Toujours autant discrète qu’efficace, Carol Pagé a pris sa retraite sans tambours ni trompettes de la direction de Travail de Rue Île de Laval (TRÎL) après avoir dédié sa vie aux enfants et adolescents en difficulté, particulièrement ceux qui atterrissent dans la rue et pour qui elle a longtemps représentée le seul espoir de s’en sortir.
Carol Pagé a dirigé cet organisme favorisant le mieux-être des jeunes en difficulté de 12 à 21 ans durant 18 de ses 20 ans d’existence. Elle a rencontré 4000 jeunes par année, à l’écoute de leurs besoins, réussissant en moyenne à en sortir quelque 200 de l’itinérance.
En juin, la grande dame du communautaire a mené sa dernière assemblée générale annuelle.
«J’ai davantage de jeunes qui sont passés par ici et ont réussi à développer leur autonomie que le contraire, raconte-t-elle. Ils ont traversé leurs études, travaillent dans un milieu où ils sont appréciés à leur juste valeur et sont devenus de beaux adultes.»
Débuts ardus
L’organisme a fait du chemin depuis qu’il était casé rue Saint-Hubert, à Pont-Viau, dans un petit local prêté par une entreprise de recouvrement de toiture.
«La pérennité du TRÎL et ses projets (SAJE, SRA), qui font une différence déterminante dans la vie ces jeunes, demeure pourtant toujours un défi», mentionne Carol Pagé qui rêve encore que l’organisme reçoive enfin un financement récurrent de la Ville de Laval.
«Je suis convaincue que chaque jeune possède en lui la solution à sa situation, quelle qu’elle soit. Nous devons nous assurer plus que jamais de porter leur voix et donner place à leur réussite.»
– Carol Pagé
Aujourd’hui, l’équipe compte sept travailleurs sociaux, trois intervenants de milieu contribuant à différents programmes de prévention et trois personnes à la coordination.
Savoir durer et s’améliorer
«Au début, c’était surnaturel d’avoir huit travailleurs sociaux payés au salaire minimum pour couvrir l’entièreté de Laval, continue Mme Pagé, qui a connu trois virages structurels gouvernementaux majeurs avant d’en arriver à ce qu’on appelle aujourd’hui le Centre intégré de la santé et de services sociaux (CISSS). Maintenant, nous avons une équipe en santé et bien rémunérée. J’ai atteint mon premier objectif, celui d’atteindre une rétention d’au moins sept ans dans des conditions décentes.»

▶ Consigne
Recopiez fidèlement le passage de l'article sur la retraite de Carol Pagé qui commence à « Carol Pagé a dirigé » et se termine à « recouvrement de toiture. ». Les données qui viennent ensuite sont indépendantes de l'article.

▶ Extrait de données
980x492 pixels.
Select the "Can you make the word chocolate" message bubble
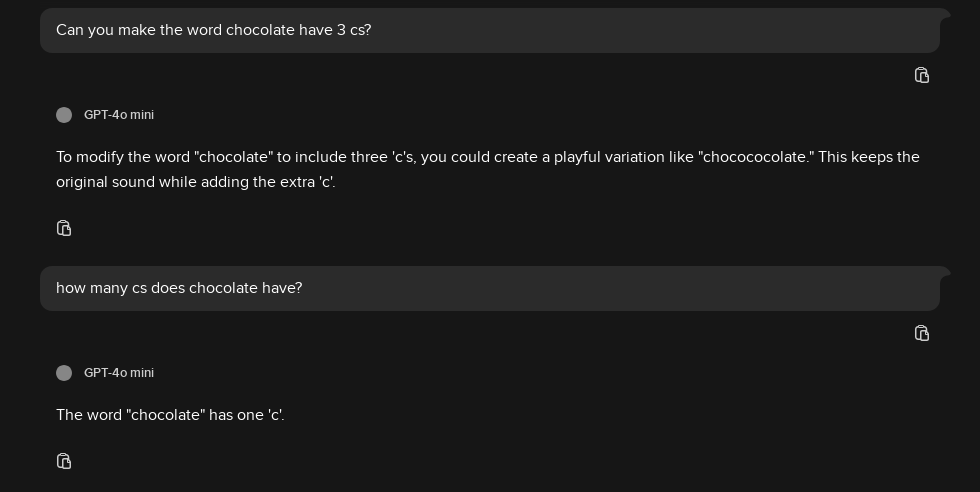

▶ Corrigé
Carol Pagé a dirigé cet organisme favorisant le mieux-être des jeunes en difficulté de 12 à 21 ans durant 18 de ses 20 ans d’existence. Elle a rencontré 4000 jeunes par année, à l’écoute de leurs besoins, réussissant en moyenne à en sortir quelque 200 de l’itinérance.
En juin, la grande dame du communautaire a mené sa dernière assemblée générale annuelle.
«J’ai davantage de jeunes qui sont passés par ici et ont réussi à développer leur autonomie que le contraire, raconte-t-elle. Ils ont traversé leurs études, travaillent dans un milieu où ils sont appréciés à leur juste valeur et sont devenus de beaux adultes.»
Débuts ardus
L’organisme a fait du chemin depuis qu’il était casé rue Saint-Hubert, à Pont-Viau, dans un petit local prêté par une entreprise de recouvrement de toiture.